In recent years, population densities and geographic distribution of
Ae. aegypti have increased, especially in urban areas of Yunnan Province [
35]. In 2013, investigations of mosquito vectors by the Xishuangbanna CDC and Ruili CDC revealed that the population densities of
Ae. aegypti are greater than those of
Ae. albopictus. The constituent ratios of
Ae. aegypti and
Ae. albopictus in Ruili City were 82.06% and 18.94%, respectively; in Jinghong City, they were 59.89% and 40.11%, respectively. Comprehensive analysis indicated that the indigenous dengue outbreak in Yunnan Province may be closely related to the expansion and invasion of
Ae. aegypti in this region. Both
Ae. aegypti and
Ae. albopictus can transmit DENV to humans, and their presence in urban areas of Yunnan Province increases the risk of indigenous transmission. In Ruili City, the epidemic period for indigenous cases began earlier and extended longer with each passing year from 2013 to 2015. This may be affected or correlated with meteorological factors such as warming and precipitation enhancement in the rainy season, which has increased mosquito population densities and resulted in failure to control mosquitoes.
The two most common occupational groups identified among DF patients were business and service personnel (30.82%) and housekeepers, unemployed, and retired personnel (22.07%). It is important to note that residents work and live in environments that are densely populated with Ae. aegypti during the day, which increases exposure to infectious mosquito bites and DENV.

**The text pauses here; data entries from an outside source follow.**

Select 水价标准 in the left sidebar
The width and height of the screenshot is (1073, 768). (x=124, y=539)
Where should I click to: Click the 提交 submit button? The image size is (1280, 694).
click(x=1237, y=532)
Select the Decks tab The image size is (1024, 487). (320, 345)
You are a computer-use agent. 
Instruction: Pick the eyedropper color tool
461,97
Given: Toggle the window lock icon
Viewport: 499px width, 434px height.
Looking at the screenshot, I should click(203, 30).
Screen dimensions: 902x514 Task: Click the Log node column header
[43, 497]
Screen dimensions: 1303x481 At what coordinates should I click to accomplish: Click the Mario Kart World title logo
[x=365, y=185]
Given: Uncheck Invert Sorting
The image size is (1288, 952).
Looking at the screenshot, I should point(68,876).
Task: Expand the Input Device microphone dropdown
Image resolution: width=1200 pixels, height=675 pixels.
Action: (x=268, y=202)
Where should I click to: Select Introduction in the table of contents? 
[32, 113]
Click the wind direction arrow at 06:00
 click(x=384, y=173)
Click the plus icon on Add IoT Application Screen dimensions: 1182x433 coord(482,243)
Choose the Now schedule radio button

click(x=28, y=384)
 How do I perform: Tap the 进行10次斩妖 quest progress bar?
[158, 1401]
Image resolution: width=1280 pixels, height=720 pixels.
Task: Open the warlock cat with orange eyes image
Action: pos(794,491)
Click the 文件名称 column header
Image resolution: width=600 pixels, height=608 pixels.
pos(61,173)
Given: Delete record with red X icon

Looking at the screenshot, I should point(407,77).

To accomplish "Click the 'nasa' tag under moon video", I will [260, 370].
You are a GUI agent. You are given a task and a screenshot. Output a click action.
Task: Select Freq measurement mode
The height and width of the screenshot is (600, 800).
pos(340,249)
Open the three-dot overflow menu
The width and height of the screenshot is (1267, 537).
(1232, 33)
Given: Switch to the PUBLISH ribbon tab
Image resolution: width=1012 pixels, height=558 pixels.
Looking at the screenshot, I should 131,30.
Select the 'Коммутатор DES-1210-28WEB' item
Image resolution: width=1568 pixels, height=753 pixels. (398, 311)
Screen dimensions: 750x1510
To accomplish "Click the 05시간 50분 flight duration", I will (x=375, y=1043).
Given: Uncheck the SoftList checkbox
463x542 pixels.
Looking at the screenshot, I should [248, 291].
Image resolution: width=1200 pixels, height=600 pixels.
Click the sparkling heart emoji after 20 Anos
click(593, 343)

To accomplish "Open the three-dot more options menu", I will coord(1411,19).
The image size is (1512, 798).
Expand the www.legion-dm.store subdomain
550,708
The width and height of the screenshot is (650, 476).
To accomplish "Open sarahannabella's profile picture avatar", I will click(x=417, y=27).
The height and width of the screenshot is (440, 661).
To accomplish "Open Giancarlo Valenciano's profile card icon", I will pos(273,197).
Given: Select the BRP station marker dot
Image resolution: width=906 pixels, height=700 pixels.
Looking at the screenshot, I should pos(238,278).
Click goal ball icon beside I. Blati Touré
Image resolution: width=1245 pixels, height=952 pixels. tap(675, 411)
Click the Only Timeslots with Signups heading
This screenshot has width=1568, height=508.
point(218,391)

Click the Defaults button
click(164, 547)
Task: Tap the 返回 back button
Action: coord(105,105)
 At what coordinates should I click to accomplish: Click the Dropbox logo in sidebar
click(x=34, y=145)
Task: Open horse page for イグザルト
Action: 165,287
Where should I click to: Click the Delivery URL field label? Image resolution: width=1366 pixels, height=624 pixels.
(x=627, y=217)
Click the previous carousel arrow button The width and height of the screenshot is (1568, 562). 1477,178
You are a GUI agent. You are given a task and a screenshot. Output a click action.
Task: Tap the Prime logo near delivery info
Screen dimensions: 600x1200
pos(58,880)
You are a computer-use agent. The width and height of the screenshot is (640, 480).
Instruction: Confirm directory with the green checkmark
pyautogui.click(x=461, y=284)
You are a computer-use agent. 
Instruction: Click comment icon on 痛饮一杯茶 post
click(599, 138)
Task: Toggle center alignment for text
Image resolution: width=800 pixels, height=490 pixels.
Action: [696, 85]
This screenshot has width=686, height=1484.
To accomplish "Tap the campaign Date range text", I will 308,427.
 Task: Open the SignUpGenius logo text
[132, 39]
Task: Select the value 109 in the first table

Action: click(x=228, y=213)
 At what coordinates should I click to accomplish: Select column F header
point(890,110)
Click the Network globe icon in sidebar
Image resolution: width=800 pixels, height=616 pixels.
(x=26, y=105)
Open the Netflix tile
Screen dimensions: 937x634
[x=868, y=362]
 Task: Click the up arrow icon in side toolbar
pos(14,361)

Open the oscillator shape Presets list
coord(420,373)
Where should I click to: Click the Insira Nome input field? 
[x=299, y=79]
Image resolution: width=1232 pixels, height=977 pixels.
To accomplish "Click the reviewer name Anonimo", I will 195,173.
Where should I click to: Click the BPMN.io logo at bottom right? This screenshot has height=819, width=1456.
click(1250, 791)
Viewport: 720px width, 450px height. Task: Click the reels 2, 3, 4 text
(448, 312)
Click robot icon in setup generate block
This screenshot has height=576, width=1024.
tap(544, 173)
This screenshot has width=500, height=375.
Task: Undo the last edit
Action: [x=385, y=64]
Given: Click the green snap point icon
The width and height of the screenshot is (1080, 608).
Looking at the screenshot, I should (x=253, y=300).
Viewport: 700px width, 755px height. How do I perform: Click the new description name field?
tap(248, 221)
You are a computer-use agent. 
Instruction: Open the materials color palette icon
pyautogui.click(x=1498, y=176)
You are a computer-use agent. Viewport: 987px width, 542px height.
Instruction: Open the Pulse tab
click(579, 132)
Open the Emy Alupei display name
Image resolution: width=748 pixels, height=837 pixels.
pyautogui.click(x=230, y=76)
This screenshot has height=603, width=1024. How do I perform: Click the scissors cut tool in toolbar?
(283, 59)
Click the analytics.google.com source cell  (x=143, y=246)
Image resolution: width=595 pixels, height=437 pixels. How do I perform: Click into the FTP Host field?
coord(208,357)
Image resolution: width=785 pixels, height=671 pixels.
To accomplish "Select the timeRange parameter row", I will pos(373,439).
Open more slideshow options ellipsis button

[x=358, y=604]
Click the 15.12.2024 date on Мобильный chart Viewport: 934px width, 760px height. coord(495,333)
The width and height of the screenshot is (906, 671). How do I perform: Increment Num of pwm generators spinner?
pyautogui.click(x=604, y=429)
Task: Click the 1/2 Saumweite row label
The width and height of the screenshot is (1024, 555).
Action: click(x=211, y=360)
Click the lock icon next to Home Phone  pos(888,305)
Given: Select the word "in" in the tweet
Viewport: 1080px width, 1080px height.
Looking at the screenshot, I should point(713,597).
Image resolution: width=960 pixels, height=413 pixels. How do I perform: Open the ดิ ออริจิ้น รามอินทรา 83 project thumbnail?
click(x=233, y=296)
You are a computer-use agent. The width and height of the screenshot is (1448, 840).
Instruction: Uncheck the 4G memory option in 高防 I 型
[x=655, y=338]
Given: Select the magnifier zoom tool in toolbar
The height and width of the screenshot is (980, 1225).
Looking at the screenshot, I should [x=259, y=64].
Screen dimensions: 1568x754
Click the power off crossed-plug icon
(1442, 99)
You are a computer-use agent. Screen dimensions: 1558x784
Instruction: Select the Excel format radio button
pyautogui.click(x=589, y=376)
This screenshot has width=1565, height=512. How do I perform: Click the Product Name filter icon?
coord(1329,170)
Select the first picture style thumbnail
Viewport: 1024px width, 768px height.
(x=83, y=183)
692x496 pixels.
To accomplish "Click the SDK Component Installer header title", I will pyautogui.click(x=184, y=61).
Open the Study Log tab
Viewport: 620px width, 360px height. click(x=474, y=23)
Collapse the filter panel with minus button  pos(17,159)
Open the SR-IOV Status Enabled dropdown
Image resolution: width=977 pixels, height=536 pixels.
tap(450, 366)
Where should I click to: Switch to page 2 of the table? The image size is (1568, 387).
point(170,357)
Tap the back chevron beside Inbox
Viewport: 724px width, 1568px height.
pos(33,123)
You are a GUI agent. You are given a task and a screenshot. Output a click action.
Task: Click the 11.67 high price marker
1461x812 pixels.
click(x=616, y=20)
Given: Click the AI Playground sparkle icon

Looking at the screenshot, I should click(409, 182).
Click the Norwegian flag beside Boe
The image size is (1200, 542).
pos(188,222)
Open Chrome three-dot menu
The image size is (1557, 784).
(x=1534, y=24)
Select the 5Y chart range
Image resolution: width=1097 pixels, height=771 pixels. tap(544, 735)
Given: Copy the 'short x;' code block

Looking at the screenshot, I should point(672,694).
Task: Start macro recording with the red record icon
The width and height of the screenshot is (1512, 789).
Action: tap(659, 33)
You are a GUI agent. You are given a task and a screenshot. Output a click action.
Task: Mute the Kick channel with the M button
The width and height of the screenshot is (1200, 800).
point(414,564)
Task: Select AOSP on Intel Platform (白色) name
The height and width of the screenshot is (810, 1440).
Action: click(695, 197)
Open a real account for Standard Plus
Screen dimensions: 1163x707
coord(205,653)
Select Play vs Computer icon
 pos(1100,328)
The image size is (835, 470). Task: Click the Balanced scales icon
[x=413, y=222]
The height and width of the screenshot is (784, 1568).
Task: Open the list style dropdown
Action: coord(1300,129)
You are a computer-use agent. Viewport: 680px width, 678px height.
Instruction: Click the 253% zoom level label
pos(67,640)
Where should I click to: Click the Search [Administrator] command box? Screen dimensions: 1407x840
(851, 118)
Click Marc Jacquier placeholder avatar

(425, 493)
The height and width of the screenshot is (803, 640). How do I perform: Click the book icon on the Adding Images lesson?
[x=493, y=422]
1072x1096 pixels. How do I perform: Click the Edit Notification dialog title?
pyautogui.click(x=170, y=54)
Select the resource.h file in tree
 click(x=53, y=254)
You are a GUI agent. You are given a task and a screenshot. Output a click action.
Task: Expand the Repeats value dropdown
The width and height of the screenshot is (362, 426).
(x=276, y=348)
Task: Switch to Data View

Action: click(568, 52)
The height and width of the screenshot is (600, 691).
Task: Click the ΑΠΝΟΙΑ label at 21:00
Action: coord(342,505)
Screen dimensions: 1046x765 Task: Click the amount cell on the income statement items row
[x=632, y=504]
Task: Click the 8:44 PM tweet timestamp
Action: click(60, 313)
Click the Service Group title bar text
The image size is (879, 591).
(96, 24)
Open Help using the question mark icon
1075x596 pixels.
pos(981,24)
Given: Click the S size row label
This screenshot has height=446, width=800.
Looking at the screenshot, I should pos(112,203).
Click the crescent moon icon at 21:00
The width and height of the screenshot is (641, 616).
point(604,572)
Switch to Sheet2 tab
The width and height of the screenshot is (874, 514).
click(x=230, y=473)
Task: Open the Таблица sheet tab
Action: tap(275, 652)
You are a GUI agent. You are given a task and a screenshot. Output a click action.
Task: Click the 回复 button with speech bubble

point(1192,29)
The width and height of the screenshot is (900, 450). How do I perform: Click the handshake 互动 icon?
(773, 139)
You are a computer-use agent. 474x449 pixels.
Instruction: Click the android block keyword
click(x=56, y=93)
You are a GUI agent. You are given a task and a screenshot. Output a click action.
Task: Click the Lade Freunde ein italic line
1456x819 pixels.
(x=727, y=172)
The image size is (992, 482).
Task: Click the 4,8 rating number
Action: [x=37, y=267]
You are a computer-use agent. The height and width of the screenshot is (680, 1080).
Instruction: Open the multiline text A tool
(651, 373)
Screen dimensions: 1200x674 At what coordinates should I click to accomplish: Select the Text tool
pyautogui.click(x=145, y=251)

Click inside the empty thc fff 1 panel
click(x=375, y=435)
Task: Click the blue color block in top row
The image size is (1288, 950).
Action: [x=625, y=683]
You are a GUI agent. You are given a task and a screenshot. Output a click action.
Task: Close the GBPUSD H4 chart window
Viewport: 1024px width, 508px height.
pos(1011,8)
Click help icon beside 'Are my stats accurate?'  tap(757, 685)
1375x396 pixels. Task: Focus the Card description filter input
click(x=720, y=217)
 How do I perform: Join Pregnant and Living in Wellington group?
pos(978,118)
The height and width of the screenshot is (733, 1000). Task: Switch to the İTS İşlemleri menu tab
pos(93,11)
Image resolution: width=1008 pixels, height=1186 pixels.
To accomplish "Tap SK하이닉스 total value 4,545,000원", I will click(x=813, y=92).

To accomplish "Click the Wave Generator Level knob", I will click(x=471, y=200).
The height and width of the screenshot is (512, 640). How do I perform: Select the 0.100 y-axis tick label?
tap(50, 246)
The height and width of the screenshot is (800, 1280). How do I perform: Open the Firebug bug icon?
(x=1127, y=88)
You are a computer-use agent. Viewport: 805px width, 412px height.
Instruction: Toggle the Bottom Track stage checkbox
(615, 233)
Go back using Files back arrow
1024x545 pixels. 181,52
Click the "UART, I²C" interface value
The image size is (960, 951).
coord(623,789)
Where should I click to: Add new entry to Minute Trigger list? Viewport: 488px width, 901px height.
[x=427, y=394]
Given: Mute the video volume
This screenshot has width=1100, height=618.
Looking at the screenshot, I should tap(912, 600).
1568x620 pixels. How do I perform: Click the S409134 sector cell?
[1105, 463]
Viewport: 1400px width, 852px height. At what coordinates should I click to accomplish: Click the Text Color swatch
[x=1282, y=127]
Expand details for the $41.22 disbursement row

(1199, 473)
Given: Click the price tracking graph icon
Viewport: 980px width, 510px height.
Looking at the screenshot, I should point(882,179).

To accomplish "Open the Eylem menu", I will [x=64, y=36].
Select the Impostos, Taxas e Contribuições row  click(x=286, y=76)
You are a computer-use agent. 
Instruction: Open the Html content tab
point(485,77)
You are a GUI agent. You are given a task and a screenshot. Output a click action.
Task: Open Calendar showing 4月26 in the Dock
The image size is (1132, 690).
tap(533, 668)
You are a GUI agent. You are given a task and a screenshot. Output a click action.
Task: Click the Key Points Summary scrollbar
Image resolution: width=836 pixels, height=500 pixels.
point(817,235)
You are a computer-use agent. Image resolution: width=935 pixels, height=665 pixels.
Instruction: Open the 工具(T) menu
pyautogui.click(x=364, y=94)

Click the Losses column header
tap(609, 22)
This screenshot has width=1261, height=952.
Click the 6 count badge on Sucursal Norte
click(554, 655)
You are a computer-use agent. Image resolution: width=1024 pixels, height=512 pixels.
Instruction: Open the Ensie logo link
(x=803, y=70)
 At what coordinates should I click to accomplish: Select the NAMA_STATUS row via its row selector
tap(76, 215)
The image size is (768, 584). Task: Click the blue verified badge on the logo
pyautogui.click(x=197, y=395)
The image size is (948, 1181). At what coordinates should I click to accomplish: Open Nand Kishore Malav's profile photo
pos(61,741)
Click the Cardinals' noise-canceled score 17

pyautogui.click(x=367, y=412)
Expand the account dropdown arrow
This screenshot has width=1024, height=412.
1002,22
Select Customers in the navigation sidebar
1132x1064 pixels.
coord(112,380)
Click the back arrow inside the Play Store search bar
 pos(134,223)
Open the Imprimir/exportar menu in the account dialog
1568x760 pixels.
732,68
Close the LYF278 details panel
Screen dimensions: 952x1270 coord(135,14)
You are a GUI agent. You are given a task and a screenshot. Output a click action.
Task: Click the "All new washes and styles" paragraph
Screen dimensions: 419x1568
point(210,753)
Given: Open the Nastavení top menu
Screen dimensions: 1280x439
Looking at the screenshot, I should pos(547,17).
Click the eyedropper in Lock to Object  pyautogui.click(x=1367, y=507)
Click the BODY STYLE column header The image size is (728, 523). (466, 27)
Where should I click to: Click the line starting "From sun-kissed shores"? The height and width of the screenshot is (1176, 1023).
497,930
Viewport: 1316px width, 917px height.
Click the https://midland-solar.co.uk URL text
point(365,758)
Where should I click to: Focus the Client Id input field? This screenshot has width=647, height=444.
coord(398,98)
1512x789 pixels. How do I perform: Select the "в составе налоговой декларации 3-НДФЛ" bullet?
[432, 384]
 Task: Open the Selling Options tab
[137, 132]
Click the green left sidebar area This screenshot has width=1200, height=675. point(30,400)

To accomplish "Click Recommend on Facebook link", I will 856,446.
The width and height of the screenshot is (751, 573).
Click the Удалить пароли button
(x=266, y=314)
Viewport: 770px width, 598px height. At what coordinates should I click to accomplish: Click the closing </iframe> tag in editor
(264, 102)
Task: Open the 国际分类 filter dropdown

The emergence of DHF is associated with introduction of multiple strains of each serotype and the development of hyperendemicity in the region [
6,
36]. Phylogenetic analysis indicated that DENV strains of all four serotypes have been identified in indigenous cases in Yunnan Province. During 2013–2015, DENV-1 genotype I, DENV-2 Asian I genotype, and DENV-4 genotype I were identified in Ruili City. The dengue epidemic pattern observed in Ruili City demonstrated hypoendemic characteristics: circulation of DENV-1 and DENV-2 over consecutive years. Multiple strains of each serotype were introduced, which may increase the risks of DHF emergence in Ruili City. All isolates from Xishuangbanna Prefecture in 2013 were classified as DENV-3 genotype II and isolates in 2015 were classified as DENV-2 Cosmopolitan genotype (or genotype IV). Fortunately, DENV-3 genotype II and DENV-2 Asian I genotype were not detected in dengue cases from Xishuangbanna Prefecture in 2015.
Conclusions
The present study suggested that multiple DENV serotypes are endemic in countries bordering Yunnan Province such as Laos, Thailand, and Myanmar. Imported DF patients from Laos and Myanmar were the primary cause of DF epidemics in Yunnan Province, and Ae. aegypti and Ae. albopictus remain widely distributed in urban regions of the tropics. These factors increase the risk of indigenous dengue transmission and indigenous DF epidemics or pandemics in Yunnan Province. Such evidence indicated that Ruili City is increasingly exhibiting features of an endemic area, as suggested by sustained DENV and the co-existence of multiple serotypes in this area. To prevent future dengue outbreaks and the spread of disease to other regions, joint dengue prevention and control measures should be strengthened in the China-Myanmar and China-Laos border regions of Yunnan Province. In particular, a sound laboratory-based disease surveillance system of imported patients and integrated vector control management are required in both of these regions.